* **Extracted entries**:
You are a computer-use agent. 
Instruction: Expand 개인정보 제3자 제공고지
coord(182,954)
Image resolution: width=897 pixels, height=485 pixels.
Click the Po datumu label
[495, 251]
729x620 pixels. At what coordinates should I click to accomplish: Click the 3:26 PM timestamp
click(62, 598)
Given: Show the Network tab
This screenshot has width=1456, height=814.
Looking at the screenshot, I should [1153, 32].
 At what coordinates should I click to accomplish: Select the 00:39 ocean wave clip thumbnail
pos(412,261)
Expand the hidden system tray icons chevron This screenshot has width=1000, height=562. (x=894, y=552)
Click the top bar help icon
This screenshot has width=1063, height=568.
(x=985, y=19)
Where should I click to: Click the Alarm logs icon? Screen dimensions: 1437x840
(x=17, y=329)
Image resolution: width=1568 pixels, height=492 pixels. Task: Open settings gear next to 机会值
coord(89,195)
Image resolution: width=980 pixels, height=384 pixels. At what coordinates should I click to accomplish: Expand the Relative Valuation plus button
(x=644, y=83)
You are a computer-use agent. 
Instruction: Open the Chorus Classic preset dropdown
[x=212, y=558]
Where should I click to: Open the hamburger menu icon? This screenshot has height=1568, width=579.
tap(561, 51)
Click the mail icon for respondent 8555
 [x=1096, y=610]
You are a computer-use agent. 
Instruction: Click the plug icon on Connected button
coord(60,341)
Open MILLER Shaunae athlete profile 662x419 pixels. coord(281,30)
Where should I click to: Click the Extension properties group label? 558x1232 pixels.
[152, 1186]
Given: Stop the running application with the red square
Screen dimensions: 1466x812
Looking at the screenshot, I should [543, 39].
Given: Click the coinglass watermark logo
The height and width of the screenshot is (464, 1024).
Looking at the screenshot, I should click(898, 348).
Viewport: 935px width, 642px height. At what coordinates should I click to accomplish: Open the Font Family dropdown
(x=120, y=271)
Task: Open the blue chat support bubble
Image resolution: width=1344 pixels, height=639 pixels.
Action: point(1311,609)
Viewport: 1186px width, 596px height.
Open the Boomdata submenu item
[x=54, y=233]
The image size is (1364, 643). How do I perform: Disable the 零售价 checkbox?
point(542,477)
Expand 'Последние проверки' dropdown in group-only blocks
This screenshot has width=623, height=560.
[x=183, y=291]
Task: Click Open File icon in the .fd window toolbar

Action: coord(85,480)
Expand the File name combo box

* **Work order**: Every line of the data above that contains the word "Given" should be counted; please give the total alone.

* **Solution**: 3